[Stored data entries]
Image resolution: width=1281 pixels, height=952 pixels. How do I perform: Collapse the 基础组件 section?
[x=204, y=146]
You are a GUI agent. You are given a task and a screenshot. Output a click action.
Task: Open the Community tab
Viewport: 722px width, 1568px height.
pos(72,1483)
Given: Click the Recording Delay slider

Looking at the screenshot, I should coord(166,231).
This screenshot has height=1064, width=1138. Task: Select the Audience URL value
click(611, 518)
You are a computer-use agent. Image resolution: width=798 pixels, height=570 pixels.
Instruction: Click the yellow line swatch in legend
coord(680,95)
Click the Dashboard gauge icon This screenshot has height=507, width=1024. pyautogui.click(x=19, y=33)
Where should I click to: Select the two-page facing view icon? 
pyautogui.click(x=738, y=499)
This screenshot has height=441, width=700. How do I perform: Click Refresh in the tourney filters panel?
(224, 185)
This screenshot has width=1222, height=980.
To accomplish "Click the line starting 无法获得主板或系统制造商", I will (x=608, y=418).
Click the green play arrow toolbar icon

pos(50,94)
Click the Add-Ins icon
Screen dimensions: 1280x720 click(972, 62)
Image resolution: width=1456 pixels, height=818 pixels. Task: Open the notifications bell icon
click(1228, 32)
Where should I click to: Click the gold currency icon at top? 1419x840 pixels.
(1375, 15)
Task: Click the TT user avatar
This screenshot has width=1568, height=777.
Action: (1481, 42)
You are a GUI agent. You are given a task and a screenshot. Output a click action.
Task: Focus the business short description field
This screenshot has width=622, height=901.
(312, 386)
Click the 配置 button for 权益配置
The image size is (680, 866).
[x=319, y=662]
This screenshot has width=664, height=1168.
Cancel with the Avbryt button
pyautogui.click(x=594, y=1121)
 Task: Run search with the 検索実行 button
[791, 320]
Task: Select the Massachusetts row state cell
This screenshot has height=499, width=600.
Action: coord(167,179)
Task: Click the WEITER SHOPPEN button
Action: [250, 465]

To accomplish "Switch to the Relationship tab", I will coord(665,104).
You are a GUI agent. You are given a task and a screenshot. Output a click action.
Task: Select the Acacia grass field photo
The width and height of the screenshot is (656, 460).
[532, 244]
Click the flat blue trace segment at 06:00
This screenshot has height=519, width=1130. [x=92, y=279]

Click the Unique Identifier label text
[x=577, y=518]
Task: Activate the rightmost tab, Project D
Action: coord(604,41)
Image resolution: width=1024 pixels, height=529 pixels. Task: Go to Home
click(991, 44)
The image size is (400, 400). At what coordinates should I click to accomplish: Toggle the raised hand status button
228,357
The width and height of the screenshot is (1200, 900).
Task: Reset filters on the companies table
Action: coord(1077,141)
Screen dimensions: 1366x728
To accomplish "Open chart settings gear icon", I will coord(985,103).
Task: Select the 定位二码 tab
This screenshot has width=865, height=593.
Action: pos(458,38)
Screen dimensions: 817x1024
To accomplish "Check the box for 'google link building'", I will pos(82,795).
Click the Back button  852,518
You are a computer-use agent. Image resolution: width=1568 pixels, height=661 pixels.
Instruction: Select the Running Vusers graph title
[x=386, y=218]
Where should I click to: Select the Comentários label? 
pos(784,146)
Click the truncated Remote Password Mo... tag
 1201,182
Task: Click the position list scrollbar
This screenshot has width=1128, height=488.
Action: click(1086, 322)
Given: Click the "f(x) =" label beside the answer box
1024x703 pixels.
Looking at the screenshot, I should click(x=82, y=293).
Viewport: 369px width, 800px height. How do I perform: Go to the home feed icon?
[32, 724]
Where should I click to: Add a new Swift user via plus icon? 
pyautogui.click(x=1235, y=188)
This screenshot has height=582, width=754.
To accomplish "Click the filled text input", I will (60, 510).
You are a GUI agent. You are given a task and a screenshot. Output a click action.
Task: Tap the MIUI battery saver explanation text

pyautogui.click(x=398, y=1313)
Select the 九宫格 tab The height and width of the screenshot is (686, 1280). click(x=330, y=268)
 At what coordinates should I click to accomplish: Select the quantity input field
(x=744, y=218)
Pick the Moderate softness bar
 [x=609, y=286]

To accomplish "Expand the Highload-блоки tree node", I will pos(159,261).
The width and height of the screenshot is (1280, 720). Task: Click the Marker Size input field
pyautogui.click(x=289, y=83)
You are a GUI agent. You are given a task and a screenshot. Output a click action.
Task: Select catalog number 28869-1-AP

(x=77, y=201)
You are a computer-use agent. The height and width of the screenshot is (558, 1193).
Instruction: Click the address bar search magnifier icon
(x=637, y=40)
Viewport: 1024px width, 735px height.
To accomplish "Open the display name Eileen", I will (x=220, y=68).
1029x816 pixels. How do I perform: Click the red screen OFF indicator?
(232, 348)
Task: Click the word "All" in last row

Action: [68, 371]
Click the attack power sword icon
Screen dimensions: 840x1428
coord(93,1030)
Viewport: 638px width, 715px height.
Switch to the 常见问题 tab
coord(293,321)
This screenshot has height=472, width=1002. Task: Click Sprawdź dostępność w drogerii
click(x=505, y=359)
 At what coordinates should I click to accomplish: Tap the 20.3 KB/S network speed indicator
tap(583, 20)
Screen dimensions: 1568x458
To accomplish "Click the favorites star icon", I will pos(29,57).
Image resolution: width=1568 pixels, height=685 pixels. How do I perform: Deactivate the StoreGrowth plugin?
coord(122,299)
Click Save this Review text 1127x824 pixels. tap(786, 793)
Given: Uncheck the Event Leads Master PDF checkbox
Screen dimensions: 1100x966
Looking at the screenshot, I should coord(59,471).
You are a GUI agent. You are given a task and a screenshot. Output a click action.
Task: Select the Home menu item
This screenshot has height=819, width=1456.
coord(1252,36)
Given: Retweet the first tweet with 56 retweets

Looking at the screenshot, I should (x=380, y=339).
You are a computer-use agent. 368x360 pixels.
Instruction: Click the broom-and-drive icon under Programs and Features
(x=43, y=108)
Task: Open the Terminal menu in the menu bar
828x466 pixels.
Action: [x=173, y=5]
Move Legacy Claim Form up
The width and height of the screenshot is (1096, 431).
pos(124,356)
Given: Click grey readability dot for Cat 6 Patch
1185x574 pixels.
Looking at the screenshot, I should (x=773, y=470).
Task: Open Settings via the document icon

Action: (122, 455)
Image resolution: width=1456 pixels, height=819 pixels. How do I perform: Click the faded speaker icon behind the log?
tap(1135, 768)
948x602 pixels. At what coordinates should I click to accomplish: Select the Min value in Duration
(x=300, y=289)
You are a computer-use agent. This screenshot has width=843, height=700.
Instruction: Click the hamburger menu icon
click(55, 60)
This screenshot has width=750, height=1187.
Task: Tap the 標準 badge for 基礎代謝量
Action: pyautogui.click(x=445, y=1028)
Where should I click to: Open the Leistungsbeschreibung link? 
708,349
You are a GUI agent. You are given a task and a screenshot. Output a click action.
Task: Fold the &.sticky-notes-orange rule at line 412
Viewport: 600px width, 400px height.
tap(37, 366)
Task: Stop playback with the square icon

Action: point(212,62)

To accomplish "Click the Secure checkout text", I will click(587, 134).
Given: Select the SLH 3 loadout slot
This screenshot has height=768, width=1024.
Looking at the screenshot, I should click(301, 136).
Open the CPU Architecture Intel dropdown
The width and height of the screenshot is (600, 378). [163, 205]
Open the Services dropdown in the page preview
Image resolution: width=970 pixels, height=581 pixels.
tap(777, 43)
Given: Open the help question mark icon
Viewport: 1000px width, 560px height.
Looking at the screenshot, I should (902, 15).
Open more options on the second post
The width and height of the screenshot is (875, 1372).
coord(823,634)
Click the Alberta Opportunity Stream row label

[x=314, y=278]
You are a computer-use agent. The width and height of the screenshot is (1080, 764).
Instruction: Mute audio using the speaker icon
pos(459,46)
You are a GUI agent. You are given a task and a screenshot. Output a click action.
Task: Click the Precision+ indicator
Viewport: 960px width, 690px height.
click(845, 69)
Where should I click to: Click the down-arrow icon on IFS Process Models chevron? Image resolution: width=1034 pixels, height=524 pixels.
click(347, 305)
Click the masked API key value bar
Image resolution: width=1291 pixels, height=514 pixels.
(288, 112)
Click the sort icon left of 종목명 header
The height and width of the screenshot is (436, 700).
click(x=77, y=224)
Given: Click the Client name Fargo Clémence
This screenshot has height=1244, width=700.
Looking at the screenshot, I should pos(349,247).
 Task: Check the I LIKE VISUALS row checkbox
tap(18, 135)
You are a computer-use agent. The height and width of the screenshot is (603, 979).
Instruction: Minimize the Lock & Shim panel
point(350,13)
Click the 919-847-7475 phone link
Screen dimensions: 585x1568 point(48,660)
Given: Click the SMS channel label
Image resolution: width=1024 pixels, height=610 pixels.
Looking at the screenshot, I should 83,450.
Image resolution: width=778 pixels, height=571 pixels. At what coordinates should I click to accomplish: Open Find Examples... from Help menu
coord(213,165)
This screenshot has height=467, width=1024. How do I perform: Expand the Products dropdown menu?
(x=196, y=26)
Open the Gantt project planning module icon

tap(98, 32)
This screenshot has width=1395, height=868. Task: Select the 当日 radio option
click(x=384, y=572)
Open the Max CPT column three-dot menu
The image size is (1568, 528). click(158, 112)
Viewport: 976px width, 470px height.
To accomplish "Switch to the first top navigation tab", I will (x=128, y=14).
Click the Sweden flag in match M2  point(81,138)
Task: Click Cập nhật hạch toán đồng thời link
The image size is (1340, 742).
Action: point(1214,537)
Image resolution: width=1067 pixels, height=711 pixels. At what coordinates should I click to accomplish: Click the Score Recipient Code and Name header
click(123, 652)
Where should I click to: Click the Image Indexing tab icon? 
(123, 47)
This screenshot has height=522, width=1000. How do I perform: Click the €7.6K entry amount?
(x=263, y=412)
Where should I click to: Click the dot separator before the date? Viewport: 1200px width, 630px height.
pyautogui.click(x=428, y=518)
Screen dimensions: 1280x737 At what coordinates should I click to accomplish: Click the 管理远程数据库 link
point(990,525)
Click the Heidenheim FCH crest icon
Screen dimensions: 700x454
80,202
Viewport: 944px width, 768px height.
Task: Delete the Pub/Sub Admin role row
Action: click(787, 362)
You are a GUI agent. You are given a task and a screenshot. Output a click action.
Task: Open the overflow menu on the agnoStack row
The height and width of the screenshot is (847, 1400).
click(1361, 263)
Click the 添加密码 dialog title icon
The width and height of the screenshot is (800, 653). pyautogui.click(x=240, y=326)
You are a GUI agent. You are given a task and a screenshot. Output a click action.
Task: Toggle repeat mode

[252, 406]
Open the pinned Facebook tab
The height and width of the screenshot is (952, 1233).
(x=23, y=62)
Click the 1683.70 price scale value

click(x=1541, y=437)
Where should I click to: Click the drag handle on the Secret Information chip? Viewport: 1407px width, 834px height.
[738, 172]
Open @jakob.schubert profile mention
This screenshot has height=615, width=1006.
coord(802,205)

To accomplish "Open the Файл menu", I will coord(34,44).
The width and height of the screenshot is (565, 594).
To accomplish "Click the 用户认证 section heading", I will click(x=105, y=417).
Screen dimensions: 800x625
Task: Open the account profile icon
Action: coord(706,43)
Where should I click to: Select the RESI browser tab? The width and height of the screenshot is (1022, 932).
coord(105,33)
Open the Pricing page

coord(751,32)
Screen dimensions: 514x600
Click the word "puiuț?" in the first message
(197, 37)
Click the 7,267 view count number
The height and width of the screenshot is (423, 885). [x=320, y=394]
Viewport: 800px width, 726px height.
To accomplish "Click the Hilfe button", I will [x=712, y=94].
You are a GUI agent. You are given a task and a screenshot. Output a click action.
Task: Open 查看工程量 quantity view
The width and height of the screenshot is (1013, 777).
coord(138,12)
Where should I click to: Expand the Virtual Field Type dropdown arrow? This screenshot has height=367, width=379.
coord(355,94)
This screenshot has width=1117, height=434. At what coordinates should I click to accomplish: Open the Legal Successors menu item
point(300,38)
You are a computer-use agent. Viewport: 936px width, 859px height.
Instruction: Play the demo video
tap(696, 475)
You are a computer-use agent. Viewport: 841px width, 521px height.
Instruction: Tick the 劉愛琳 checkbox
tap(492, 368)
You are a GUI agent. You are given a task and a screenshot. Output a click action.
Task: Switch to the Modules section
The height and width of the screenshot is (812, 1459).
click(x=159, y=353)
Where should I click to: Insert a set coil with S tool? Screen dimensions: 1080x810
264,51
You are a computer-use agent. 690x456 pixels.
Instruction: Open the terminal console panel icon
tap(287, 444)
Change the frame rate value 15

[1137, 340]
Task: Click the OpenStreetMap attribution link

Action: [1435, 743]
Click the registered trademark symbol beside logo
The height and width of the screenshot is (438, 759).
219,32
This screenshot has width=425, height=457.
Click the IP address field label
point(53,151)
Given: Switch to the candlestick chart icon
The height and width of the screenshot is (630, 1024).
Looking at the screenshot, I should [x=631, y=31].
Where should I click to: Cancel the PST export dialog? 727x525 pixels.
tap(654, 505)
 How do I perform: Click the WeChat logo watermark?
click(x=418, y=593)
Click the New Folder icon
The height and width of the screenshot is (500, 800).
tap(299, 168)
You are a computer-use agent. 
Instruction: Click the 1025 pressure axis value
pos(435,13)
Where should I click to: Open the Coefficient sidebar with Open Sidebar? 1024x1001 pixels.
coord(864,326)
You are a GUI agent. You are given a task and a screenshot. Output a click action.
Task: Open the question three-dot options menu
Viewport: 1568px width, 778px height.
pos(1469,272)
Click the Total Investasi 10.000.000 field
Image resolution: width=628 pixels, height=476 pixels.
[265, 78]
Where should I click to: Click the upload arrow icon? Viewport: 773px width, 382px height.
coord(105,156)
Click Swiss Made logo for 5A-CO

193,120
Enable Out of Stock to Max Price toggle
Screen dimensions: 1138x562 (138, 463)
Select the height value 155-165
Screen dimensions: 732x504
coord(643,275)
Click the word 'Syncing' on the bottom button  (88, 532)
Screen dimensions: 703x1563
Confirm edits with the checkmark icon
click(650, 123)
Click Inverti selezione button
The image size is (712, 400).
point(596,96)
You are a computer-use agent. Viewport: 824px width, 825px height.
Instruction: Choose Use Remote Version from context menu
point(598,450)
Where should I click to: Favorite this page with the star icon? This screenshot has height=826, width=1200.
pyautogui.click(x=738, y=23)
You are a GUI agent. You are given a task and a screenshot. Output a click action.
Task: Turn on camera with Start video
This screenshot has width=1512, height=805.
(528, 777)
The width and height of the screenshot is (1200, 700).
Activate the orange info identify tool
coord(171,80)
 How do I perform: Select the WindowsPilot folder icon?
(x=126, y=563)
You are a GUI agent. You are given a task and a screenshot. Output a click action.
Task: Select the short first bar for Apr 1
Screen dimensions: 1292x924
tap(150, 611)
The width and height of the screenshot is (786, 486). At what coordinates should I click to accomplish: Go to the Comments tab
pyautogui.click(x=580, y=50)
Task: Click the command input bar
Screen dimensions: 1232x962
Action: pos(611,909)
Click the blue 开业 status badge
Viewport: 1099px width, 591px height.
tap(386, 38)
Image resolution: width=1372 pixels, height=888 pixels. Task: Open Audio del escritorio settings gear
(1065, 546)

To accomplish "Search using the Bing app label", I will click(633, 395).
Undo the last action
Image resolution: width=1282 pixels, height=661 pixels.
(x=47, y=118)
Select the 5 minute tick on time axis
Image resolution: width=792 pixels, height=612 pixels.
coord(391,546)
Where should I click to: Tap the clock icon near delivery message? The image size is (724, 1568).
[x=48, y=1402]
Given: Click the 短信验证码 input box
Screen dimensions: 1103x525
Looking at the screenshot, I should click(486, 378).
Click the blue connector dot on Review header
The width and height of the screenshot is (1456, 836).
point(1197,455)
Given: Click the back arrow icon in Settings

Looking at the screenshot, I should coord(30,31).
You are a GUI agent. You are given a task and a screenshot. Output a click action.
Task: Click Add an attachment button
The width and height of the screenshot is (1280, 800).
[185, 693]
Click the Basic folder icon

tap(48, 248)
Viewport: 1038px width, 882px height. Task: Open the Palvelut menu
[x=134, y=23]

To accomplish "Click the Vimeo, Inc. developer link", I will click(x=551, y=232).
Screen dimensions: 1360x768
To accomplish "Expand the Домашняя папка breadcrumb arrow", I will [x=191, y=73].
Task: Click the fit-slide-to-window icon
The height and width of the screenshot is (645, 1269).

▶ [WHAT TO DO] Find every line in the records above that holds the word "question", and copy each one.

▶ [WRITTEN RESPONSE]
Given: Open the help question mark icon
Task: Open the question three-dot options menu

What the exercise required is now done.